Our view: Attorneys made right call; will Legislature?Washington County Attorney Pete Orput and his colleagues from around the metropolitan area did the right thing Feb. 26 by announcing plans to take vulnerable youths out of the criminal justice system and classify them as victims.
Washington County Attorney Pete Orput and his colleagues from around the metropolitan area did the right thing Feb. 26 by announcing plans to take vulnerable youths out of the criminal justice system and classify them as victims.
The move clears up a conflict in state law that considers juvenile prostitutes both delinquent and victim. The county attorneys who announced the change were right to draw a line.
The children who find themselves caught up in these dangerous lifestyles rarely know what they’re getting themselves into. Be sure: these are not adults capable of weighing decisions in a deliberate, logical manner. The people preyed upon by street pimps and exploited on many levels are children. Many come from deplorable home lives. Most are impressionable. And they’re almost always confused.

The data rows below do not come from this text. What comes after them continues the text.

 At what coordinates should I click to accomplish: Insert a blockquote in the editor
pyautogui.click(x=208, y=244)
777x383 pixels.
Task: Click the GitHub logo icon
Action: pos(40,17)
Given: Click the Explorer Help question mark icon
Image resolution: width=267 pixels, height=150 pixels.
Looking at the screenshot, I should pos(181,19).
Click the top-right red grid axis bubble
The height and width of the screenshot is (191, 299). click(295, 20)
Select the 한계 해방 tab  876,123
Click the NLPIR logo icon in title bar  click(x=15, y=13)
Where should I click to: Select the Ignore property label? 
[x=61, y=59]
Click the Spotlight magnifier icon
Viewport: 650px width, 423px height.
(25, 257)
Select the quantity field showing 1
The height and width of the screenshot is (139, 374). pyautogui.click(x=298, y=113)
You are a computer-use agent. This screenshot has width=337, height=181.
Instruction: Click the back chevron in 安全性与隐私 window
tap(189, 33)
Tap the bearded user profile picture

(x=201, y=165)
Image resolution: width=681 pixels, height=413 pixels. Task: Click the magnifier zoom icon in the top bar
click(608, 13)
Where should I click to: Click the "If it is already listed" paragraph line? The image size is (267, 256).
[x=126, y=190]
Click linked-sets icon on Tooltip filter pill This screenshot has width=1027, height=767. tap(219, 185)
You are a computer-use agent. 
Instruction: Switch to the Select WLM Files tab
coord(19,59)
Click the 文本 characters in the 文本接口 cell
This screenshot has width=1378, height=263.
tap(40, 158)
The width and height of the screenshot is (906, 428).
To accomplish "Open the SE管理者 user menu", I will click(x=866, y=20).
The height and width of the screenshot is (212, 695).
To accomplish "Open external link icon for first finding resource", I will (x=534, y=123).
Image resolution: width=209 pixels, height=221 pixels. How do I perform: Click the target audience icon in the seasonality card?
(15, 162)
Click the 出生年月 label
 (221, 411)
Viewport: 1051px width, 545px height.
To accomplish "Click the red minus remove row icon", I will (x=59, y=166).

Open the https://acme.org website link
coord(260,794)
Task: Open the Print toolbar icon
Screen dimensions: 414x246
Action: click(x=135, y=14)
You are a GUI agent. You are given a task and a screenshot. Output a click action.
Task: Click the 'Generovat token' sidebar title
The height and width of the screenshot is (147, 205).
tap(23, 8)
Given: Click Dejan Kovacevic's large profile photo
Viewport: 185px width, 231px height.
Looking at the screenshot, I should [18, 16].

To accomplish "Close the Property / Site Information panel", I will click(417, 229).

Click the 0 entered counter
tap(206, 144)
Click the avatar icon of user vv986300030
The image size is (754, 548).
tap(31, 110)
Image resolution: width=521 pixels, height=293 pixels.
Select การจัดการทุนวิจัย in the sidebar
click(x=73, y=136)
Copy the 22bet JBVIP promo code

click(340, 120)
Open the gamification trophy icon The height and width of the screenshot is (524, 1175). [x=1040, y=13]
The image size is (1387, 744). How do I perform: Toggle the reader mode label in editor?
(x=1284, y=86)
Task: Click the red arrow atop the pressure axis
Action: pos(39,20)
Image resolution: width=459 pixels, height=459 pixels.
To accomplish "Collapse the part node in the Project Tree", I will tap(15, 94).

But make no mistake – they are children.
Any questions about whether child prostitutes go on to celebrate their lifestyle were quelled during a press conference announcing the change. Three courageous women – former prostitutes, all of them – took the podium to explain how the lifestyle destroyed their lives, kept them from their families and erased their childhood.
The change is welcomed, but now it’s time for the Legislature to follow suit.
A bill introduced in the House clarifies and recodes prostitution law provisions. Like the attorneys’ change, the bill also strips away the term “delinquent” or “offender” for children who have been caught engaging in prostitution.
At last check, the House bipartisan bill had 18 co-authors, but none representing the Woodbury area. There also is no companion bill in the Senate.
It’s worth reminding local lawmakers that, as Public Safety Director Lee Vague pointed out, prostitution is no stranger to this community.
For the state to remain out of step with this important change isn’t just being lazy. It’s uncompassionate.